(Stored entries)

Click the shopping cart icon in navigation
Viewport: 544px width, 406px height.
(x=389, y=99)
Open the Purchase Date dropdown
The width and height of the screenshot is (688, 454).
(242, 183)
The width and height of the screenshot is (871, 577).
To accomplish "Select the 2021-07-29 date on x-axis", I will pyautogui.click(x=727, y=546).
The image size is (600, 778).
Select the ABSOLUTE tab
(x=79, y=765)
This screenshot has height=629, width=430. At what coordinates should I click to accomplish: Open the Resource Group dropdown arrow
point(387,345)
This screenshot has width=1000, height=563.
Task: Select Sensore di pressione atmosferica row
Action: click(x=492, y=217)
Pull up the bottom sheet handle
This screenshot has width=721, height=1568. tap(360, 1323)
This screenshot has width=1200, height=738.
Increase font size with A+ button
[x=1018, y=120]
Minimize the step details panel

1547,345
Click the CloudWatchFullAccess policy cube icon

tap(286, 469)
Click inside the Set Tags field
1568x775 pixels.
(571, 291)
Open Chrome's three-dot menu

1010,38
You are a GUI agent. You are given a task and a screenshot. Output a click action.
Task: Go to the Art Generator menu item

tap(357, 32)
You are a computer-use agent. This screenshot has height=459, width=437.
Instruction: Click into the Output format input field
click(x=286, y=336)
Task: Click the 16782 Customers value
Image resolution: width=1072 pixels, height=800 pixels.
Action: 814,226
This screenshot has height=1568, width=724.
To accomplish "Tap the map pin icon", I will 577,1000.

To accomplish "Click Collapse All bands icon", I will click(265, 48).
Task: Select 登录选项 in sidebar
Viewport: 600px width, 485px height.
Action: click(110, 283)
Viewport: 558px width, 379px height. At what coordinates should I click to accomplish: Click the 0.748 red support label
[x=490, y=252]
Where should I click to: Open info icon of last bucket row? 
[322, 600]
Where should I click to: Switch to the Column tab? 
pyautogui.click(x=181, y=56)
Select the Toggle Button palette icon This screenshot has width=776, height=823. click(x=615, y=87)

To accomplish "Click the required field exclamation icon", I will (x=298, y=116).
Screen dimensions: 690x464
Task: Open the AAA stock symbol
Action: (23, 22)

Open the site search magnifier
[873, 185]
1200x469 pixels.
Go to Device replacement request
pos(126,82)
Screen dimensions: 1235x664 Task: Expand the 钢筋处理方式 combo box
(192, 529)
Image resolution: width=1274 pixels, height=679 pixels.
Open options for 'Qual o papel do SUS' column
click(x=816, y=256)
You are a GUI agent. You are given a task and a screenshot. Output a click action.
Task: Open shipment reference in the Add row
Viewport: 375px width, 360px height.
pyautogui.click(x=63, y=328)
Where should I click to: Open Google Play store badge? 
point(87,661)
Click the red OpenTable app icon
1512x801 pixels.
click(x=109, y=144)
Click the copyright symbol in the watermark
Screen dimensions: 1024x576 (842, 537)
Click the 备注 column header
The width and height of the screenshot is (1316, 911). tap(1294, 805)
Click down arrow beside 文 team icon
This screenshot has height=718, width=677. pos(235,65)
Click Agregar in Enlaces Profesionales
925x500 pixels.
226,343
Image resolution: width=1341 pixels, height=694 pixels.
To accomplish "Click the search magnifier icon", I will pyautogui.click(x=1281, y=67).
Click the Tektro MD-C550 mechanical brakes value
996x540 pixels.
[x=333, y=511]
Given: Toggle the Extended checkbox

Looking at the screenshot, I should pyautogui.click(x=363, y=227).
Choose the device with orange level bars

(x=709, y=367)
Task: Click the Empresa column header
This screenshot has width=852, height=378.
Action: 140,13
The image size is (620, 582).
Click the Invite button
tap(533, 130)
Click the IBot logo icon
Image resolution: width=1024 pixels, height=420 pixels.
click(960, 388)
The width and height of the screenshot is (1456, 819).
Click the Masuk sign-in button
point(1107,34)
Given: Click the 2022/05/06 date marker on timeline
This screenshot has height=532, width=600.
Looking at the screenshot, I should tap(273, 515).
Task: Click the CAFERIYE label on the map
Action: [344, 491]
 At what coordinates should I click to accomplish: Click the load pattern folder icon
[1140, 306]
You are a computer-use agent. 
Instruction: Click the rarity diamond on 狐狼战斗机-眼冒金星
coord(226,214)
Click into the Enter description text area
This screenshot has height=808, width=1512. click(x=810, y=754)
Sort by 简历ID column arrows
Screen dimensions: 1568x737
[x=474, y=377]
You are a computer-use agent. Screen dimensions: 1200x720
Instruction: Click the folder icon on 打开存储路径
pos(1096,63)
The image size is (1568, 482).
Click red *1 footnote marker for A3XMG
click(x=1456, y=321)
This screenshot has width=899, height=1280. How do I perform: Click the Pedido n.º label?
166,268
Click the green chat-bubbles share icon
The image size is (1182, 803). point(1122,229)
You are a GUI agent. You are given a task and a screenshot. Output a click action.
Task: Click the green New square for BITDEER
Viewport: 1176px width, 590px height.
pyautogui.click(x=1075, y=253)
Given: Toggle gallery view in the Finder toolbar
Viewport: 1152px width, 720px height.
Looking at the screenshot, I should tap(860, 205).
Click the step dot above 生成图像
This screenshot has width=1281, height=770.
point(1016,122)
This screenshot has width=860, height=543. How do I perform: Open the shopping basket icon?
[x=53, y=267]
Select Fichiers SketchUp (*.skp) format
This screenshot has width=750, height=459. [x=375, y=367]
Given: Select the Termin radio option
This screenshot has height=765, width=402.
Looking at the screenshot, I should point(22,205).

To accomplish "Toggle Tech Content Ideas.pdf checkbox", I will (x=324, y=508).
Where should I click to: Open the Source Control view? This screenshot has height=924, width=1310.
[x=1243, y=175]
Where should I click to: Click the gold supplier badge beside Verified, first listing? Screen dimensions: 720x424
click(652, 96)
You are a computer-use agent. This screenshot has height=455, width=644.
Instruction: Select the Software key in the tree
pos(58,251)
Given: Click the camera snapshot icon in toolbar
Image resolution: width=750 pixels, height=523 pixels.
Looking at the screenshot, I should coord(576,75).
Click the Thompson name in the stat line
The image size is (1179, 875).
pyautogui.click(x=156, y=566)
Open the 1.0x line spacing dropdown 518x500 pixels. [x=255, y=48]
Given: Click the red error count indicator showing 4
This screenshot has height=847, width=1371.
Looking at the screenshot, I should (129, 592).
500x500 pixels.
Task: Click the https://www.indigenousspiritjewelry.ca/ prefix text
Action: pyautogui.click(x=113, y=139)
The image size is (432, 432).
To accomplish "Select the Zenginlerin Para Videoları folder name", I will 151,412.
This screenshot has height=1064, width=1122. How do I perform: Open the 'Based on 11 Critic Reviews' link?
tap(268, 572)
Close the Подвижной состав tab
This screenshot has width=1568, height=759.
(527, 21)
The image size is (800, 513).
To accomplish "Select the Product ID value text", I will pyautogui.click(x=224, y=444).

Challenge:
Please reproduce all of the data above, line for line, without changing a single character.

Exercise output:
Click the shopping cart icon in navigation
Viewport: 544px width, 406px height.
(x=389, y=99)
Open the Purchase Date dropdown
The width and height of the screenshot is (688, 454).
(242, 183)
The width and height of the screenshot is (871, 577).
To accomplish "Select the 2021-07-29 date on x-axis", I will pyautogui.click(x=727, y=546).
The image size is (600, 778).
Select the ABSOLUTE tab
(x=79, y=765)
This screenshot has height=629, width=430. At what coordinates should I click to accomplish: Open the Resource Group dropdown arrow
point(387,345)
This screenshot has width=1000, height=563.
Task: Select Sensore di pressione atmosferica row
Action: click(x=492, y=217)
Pull up the bottom sheet handle
This screenshot has width=721, height=1568. tap(360, 1323)
This screenshot has width=1200, height=738.
Increase font size with A+ button
[x=1018, y=120]
Minimize the step details panel

1547,345
Click the CloudWatchFullAccess policy cube icon

tap(286, 469)
Click inside the Set Tags field
1568x775 pixels.
(571, 291)
Open Chrome's three-dot menu

1010,38
You are a GUI agent. You are given a task and a screenshot. Output a click action.
Task: Go to the Art Generator menu item

tap(357, 32)
You are a computer-use agent. This screenshot has height=459, width=437.
Instruction: Click into the Output format input field
click(x=286, y=336)
Task: Click the 16782 Customers value
Image resolution: width=1072 pixels, height=800 pixels.
Action: 814,226
This screenshot has height=1568, width=724.
To accomplish "Tap the map pin icon", I will 577,1000.

To accomplish "Click Collapse All bands icon", I will click(265, 48).
Task: Select 登录选项 in sidebar
Viewport: 600px width, 485px height.
Action: click(110, 283)
Viewport: 558px width, 379px height. At what coordinates should I click to accomplish: Click the 0.748 red support label
[x=490, y=252]
Where should I click to: Open info icon of last bucket row? 
[322, 600]
Where should I click to: Switch to the Column tab? 
pyautogui.click(x=181, y=56)
Select the Toggle Button palette icon This screenshot has width=776, height=823. click(x=615, y=87)

To accomplish "Click the required field exclamation icon", I will (x=298, y=116).
Screen dimensions: 690x464
Task: Open the AAA stock symbol
Action: (23, 22)

Open the site search magnifier
[873, 185]
1200x469 pixels.
Go to Device replacement request
pos(126,82)
Screen dimensions: 1235x664 Task: Expand the 钢筋处理方式 combo box
(192, 529)
Image resolution: width=1274 pixels, height=679 pixels.
Open options for 'Qual o papel do SUS' column
click(x=816, y=256)
You are a GUI agent. You are given a task and a screenshot. Output a click action.
Task: Open shipment reference in the Add row
Viewport: 375px width, 360px height.
pyautogui.click(x=63, y=328)
Where should I click to: Open Google Play store badge? 
point(87,661)
Click the red OpenTable app icon
1512x801 pixels.
click(x=109, y=144)
Click the copyright symbol in the watermark
Screen dimensions: 1024x576 (842, 537)
Click the 备注 column header
The width and height of the screenshot is (1316, 911). tap(1294, 805)
Click down arrow beside 文 team icon
This screenshot has height=718, width=677. pos(235,65)
Click Agregar in Enlaces Profesionales
925x500 pixels.
226,343
Image resolution: width=1341 pixels, height=694 pixels.
To accomplish "Click the search magnifier icon", I will pyautogui.click(x=1281, y=67).
Click the Tektro MD-C550 mechanical brakes value
996x540 pixels.
[x=333, y=511]
Given: Toggle the Extended checkbox

Looking at the screenshot, I should pyautogui.click(x=363, y=227).
Choose the device with orange level bars

(x=709, y=367)
Task: Click the Empresa column header
This screenshot has width=852, height=378.
Action: 140,13
The image size is (620, 582).
Click the Invite button
tap(533, 130)
Click the IBot logo icon
Image resolution: width=1024 pixels, height=420 pixels.
click(960, 388)
The width and height of the screenshot is (1456, 819).
Click the Masuk sign-in button
point(1107,34)
Given: Click the 2022/05/06 date marker on timeline
This screenshot has height=532, width=600.
Looking at the screenshot, I should tap(273, 515).
Task: Click the CAFERIYE label on the map
Action: [344, 491]
 At what coordinates should I click to accomplish: Click the load pattern folder icon
[1140, 306]
You are a computer-use agent. 
Instruction: Click the rarity diamond on 狐狼战斗机-眼冒金星
coord(226,214)
Click into the Enter description text area
This screenshot has height=808, width=1512. click(x=810, y=754)
Sort by 简历ID column arrows
Screen dimensions: 1568x737
[x=474, y=377]
You are a computer-use agent. Screen dimensions: 1200x720
Instruction: Click the folder icon on 打开存储路径
pos(1096,63)
The image size is (1568, 482).
Click red *1 footnote marker for A3XMG
click(x=1456, y=321)
This screenshot has width=899, height=1280. How do I perform: Click the Pedido n.º label?
166,268
Click the green chat-bubbles share icon
The image size is (1182, 803). point(1122,229)
You are a GUI agent. You are given a task and a screenshot. Output a click action.
Task: Click the green New square for BITDEER
Viewport: 1176px width, 590px height.
pyautogui.click(x=1075, y=253)
Given: Toggle gallery view in the Finder toolbar
Viewport: 1152px width, 720px height.
Looking at the screenshot, I should tap(860, 205).
Click the step dot above 生成图像
This screenshot has width=1281, height=770.
point(1016,122)
This screenshot has width=860, height=543. How do I perform: Open the shopping basket icon?
[x=53, y=267]
Select Fichiers SketchUp (*.skp) format
This screenshot has width=750, height=459. [x=375, y=367]
Given: Select the Termin radio option
This screenshot has height=765, width=402.
Looking at the screenshot, I should point(22,205).

To accomplish "Toggle Tech Content Ideas.pdf checkbox", I will (x=324, y=508).
Where should I click to: Open the Source Control view? This screenshot has height=924, width=1310.
[x=1243, y=175]
Where should I click to: Click the gold supplier badge beside Verified, first listing? Screen dimensions: 720x424
click(652, 96)
You are a computer-use agent. This screenshot has height=455, width=644.
Instruction: Select the Software key in the tree
pos(58,251)
Given: Click the camera snapshot icon in toolbar
Image resolution: width=750 pixels, height=523 pixels.
Looking at the screenshot, I should coord(576,75).
Click the Thompson name in the stat line
The image size is (1179, 875).
pyautogui.click(x=156, y=566)
Open the 1.0x line spacing dropdown 518x500 pixels. [x=255, y=48]
Given: Click the red error count indicator showing 4
This screenshot has height=847, width=1371.
Looking at the screenshot, I should (129, 592).
500x500 pixels.
Task: Click the https://www.indigenousspiritjewelry.ca/ prefix text
Action: pyautogui.click(x=113, y=139)
The image size is (432, 432).
To accomplish "Select the Zenginlerin Para Videoları folder name", I will 151,412.
This screenshot has height=1064, width=1122. How do I perform: Open the 'Based on 11 Critic Reviews' link?
tap(268, 572)
Close the Подвижной состав tab
This screenshot has width=1568, height=759.
(527, 21)
The image size is (800, 513).
To accomplish "Select the Product ID value text", I will pyautogui.click(x=224, y=444).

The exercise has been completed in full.